*WHAT IS REQUIRED*.
Scan the records for "editor". Show the matching lines.

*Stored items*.
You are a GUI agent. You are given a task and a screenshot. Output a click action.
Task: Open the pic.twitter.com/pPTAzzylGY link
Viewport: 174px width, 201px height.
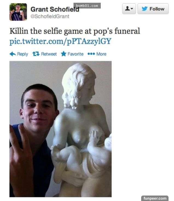pyautogui.click(x=60, y=41)
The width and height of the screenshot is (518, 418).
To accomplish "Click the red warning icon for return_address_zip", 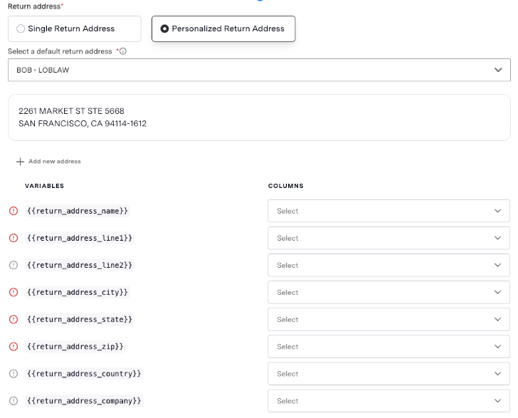I will [14, 347].
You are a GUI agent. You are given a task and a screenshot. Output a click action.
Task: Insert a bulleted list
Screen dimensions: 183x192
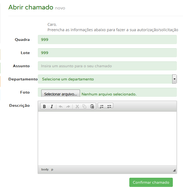[109, 106]
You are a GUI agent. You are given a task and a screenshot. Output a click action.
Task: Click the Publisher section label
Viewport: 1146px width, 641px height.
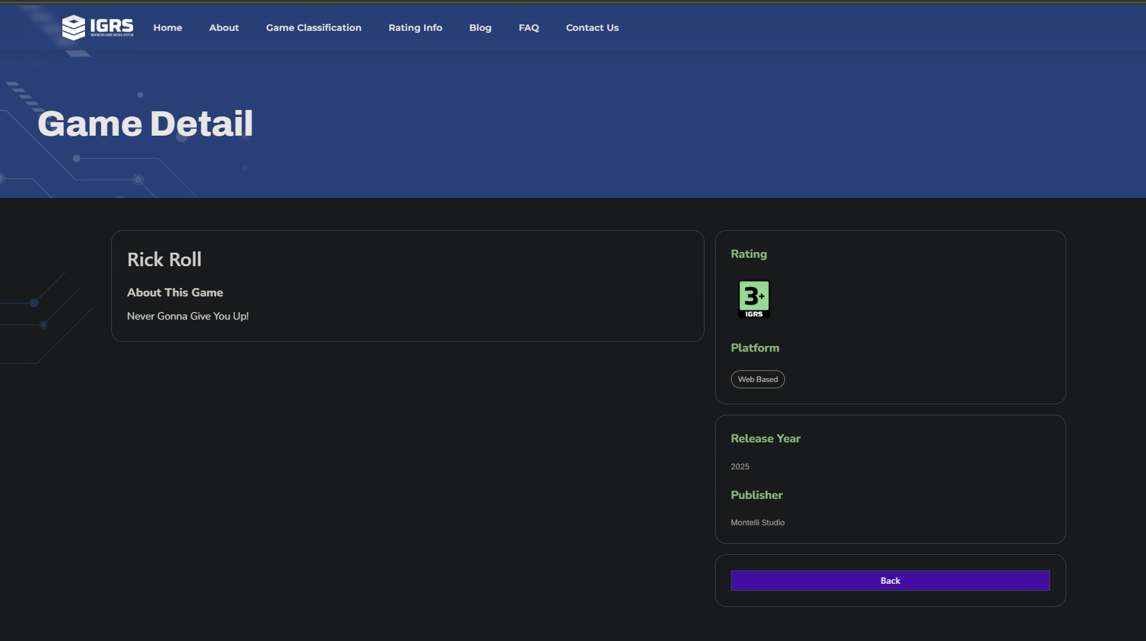(x=757, y=495)

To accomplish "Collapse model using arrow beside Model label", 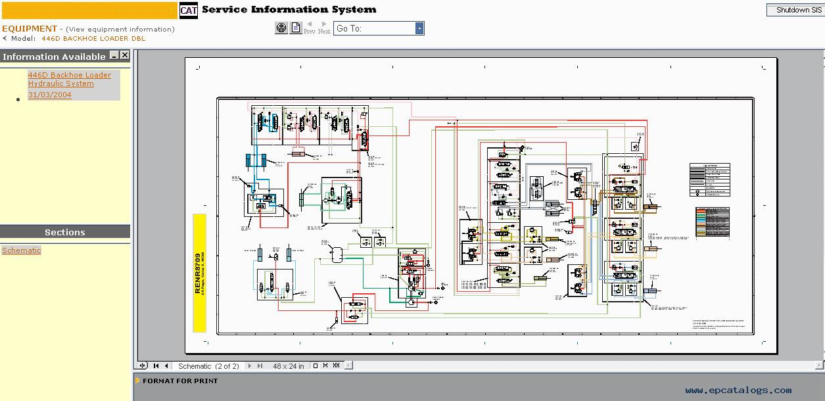I will click(5, 38).
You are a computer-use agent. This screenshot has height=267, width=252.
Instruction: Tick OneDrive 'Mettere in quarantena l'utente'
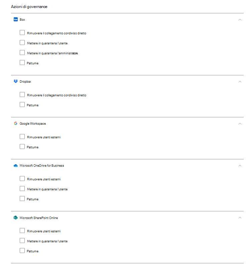pyautogui.click(x=22, y=189)
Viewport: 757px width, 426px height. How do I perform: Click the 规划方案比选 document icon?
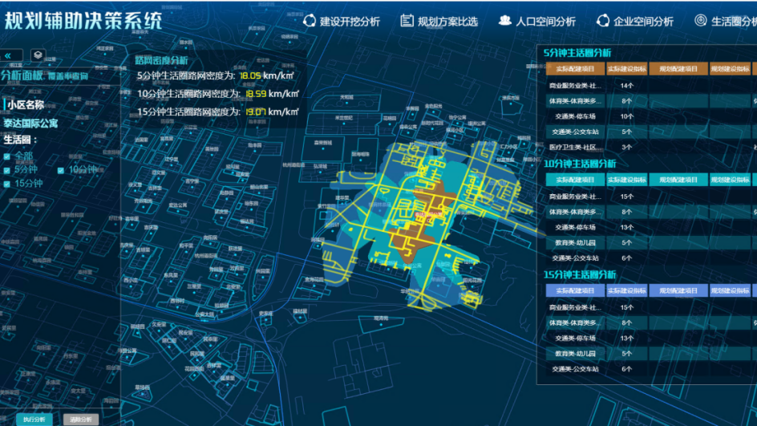(407, 21)
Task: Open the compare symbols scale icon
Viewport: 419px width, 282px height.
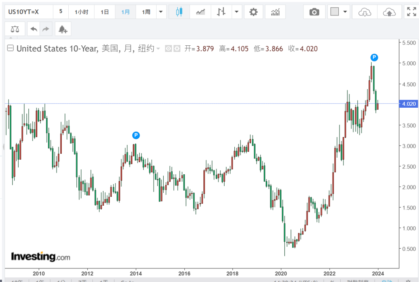Action: pyautogui.click(x=15, y=29)
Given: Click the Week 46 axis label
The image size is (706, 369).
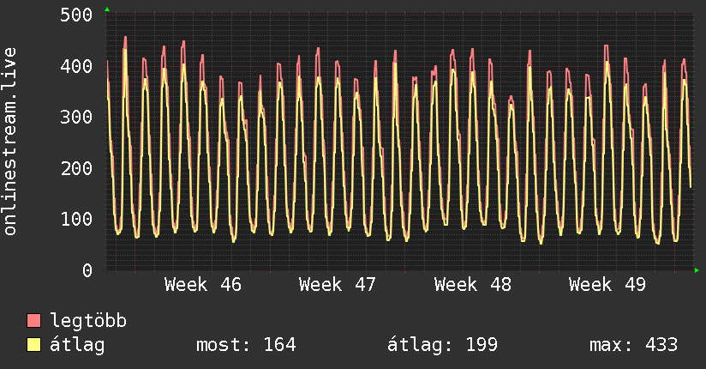Looking at the screenshot, I should tap(203, 284).
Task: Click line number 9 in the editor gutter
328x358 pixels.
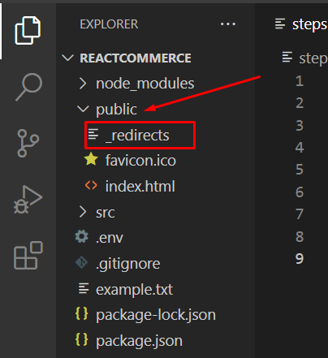Action: point(300,258)
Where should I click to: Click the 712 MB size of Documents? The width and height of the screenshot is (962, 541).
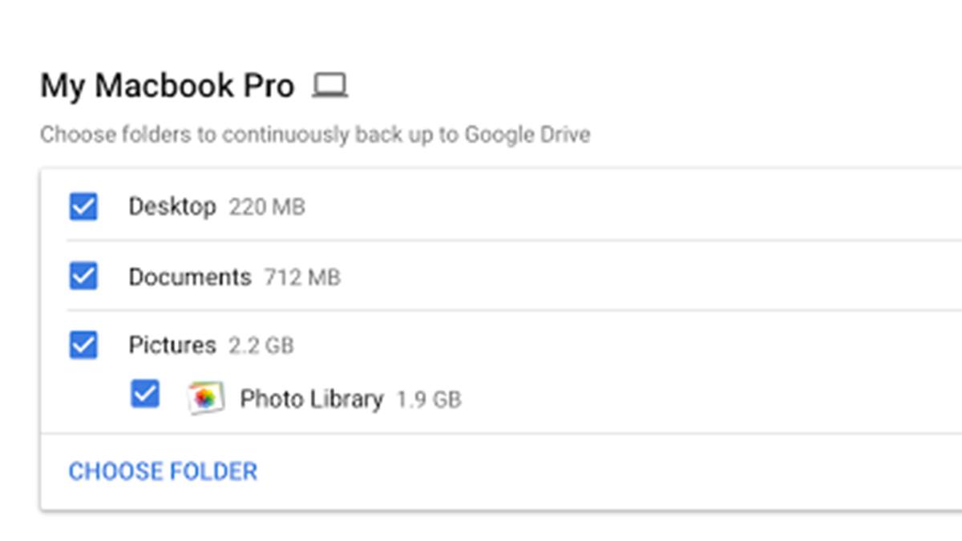pyautogui.click(x=302, y=278)
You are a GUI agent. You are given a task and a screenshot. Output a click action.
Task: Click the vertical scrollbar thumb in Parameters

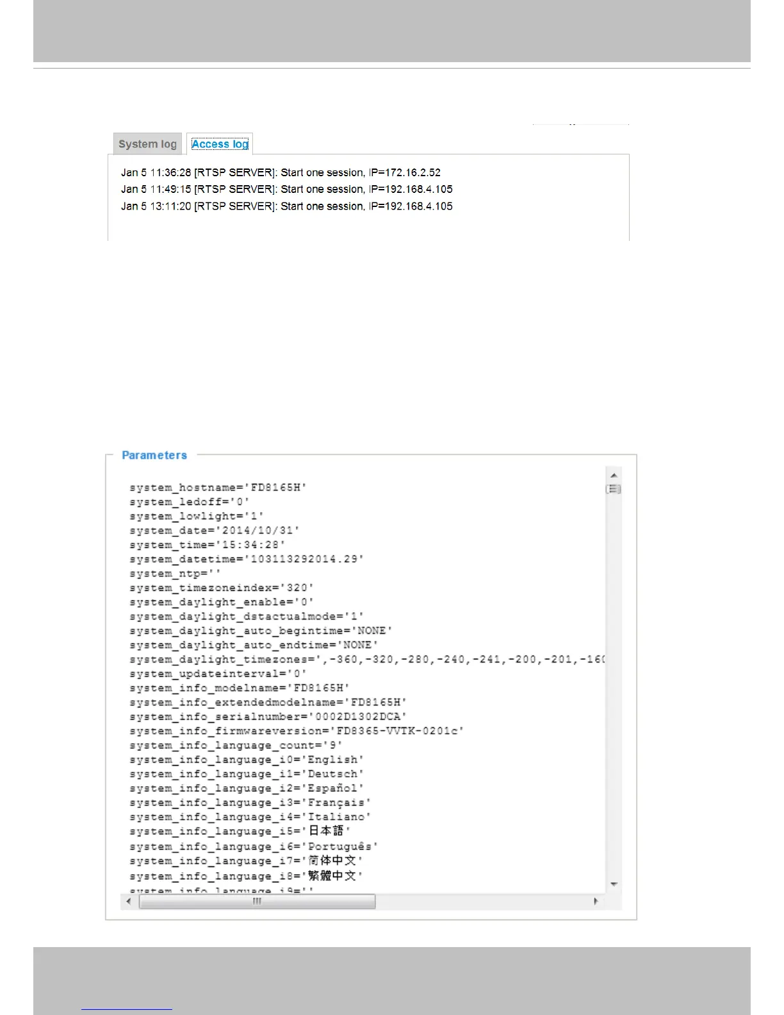(614, 489)

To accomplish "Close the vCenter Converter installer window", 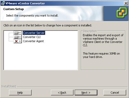I will [x=126, y=3].
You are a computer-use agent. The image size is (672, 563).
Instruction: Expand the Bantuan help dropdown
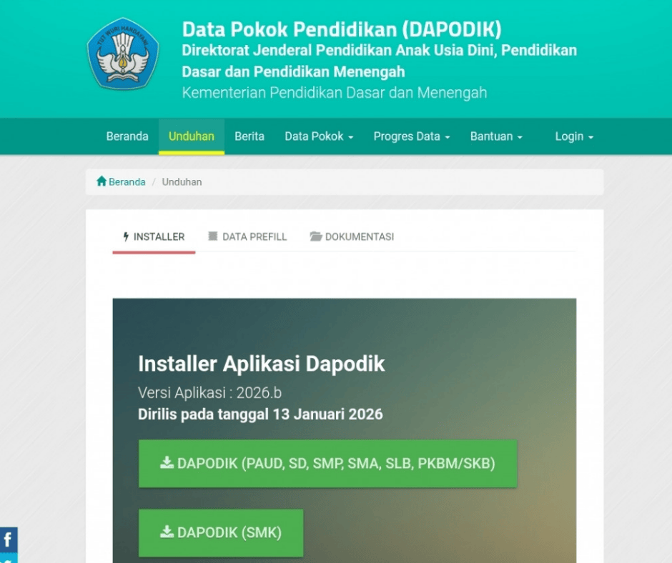[496, 136]
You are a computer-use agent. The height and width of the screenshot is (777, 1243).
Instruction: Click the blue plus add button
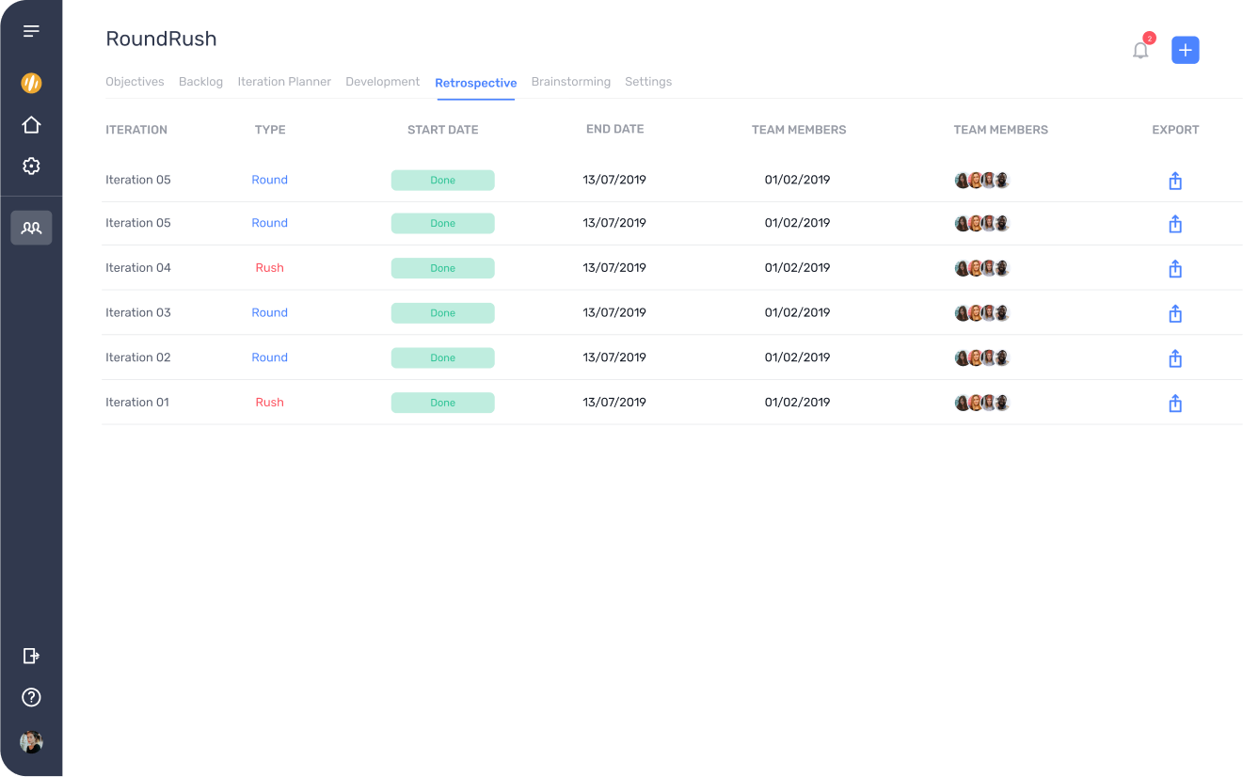coord(1186,50)
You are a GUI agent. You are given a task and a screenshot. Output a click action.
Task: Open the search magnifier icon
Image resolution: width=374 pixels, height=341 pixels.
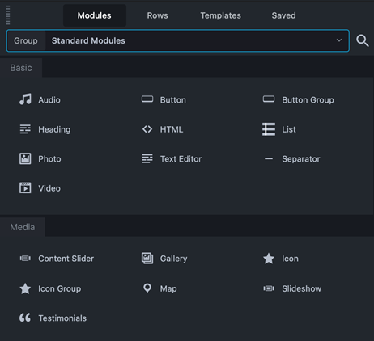(362, 40)
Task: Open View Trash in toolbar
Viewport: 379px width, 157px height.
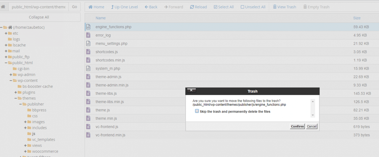Action: (x=284, y=7)
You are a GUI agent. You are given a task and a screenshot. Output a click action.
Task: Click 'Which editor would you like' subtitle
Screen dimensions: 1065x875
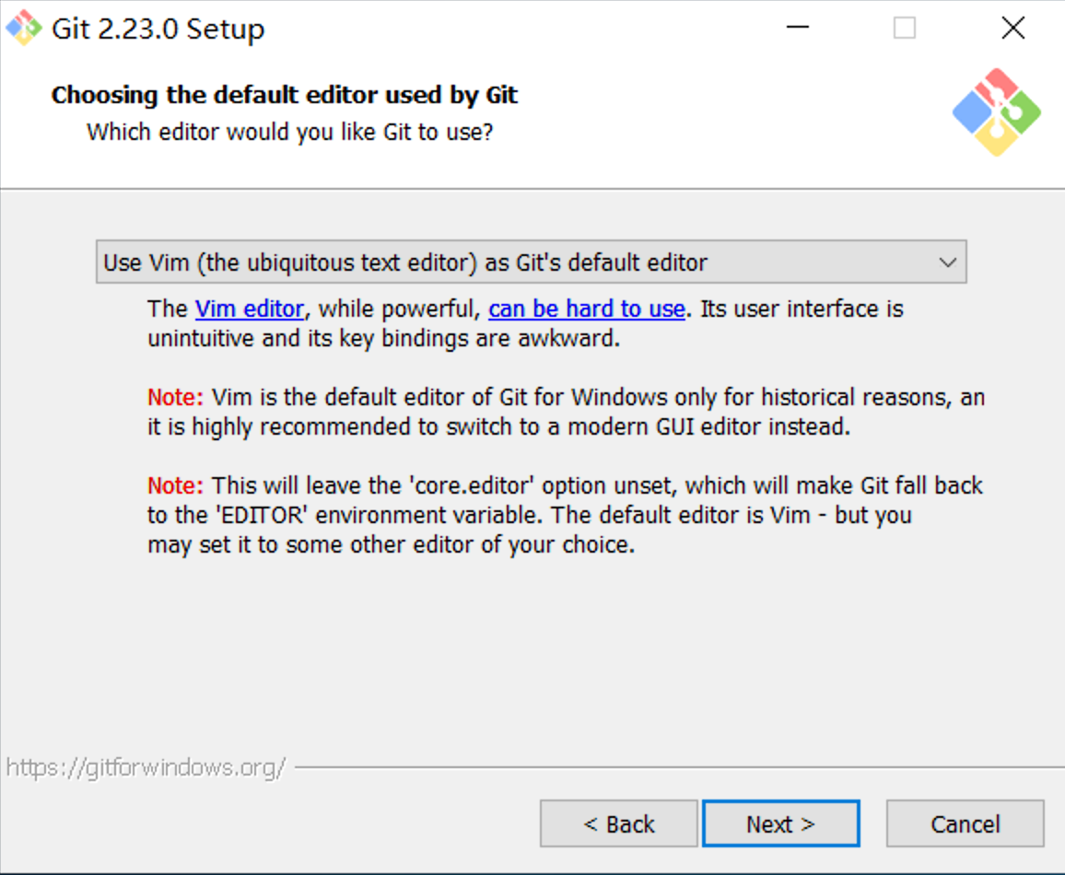289,132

*WRITTEN ANSWER*.
Task: Click line number 9 in the editor gutter
Task: Click 'Which editor would you like' subtitle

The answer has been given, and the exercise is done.